The live event is vital to any transmedia strategy as it brings the story into the real world and presents it to a live audience. A live event gives an audience a shared experience and engages it with the storyworld. It also brings together a group of people with a shared interest who will engage with one another and then share these experiences with their friends via social networks.
During the AWP pilot project we ran two successful live events. Both were set or staged ‘inside’ the AWP storyworld and were ‘organised’ by characters from the story.
The first event was an evening of student short films and music held in a bar in the fictional town of Sheerport, the real world location was Newcastle. It was supposed to be a Student Christmas Party but was hijacked by the film tutor who paid for the event out of his own pocket due to cuts. This backstory to the event was told through Granular Content or story fragments such as video diaries, prior to the event taking place. It meant the audience would understand why the film tutor character was hogging the stage and showing his own films.
During this event characters from the story showed their short films and a character’s band performed a live set. We had also written a sequence of Granular Content to give us story content that surrounded the live event. This enabled people who couldn’t attend the live event to still value it as story content. Another character video-blogged her version of story events that unfolded during the event.
Our approach was to cover all angles and create as much story content from the live event as possible. This enabled us to incorporate the live event into the main story and the storyworld and not have it sidelined as a stand-alone event.

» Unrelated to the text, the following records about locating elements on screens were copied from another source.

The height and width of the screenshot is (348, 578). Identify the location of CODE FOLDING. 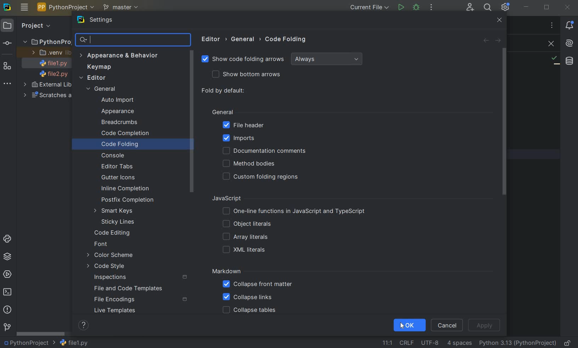
(128, 145).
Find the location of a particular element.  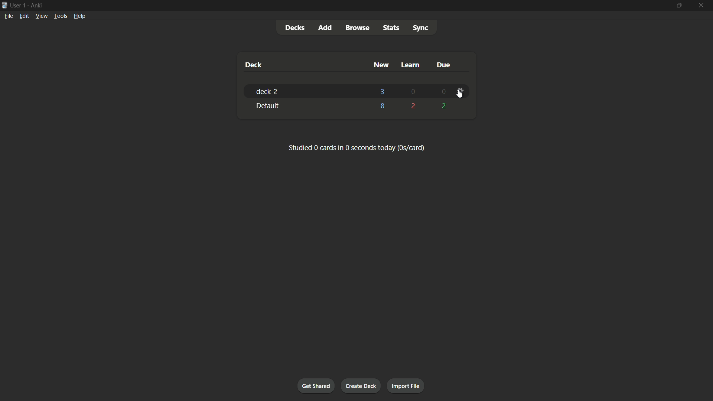

settings is located at coordinates (460, 92).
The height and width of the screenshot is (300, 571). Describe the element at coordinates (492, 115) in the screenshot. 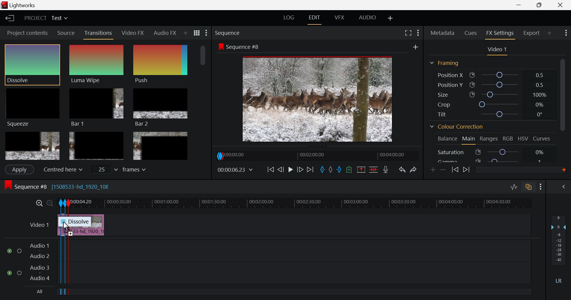

I see `Tilt` at that location.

The second event was held at Live Theatre in Newcastle which was dressed as the fictional Sheerport Theatre Workshop. As soon as a member of the audience arrived at Live and stepped through the door, they entered the AWP storyworld. The short play was written by one of the storyworld characters and performed by actors who played fictional actors from Sheerport – keeping track of everyone’s identity was a fascinating challenge we accomplished with great success.
We again took the approach that the live event had to generate story content in order to merge it into the main story so it wasn’t sidelined as a stand-alone event. We wrote sequences of dramatic story action including an ugly incident in the theatre bar, rehearsals and backstage tantrums. This story content was delivered online to the wider audience.
Both live events and the story content they generated sprung from the storyworld. Without a detailed and expansive AWP storyworld the events would not have felt like organic parts of the story and would have jarred with the world’s logic.
Although not directly relevant to the main thriller story we were telling, the live events gave great substance, weight and context to the AWP storyworld. They helped immerse and engage the audiences, both live and online, with the storyworld and therefore with the main story.
This is how important live events are to your transmedia storytelling strategy so start thinking about them from day one.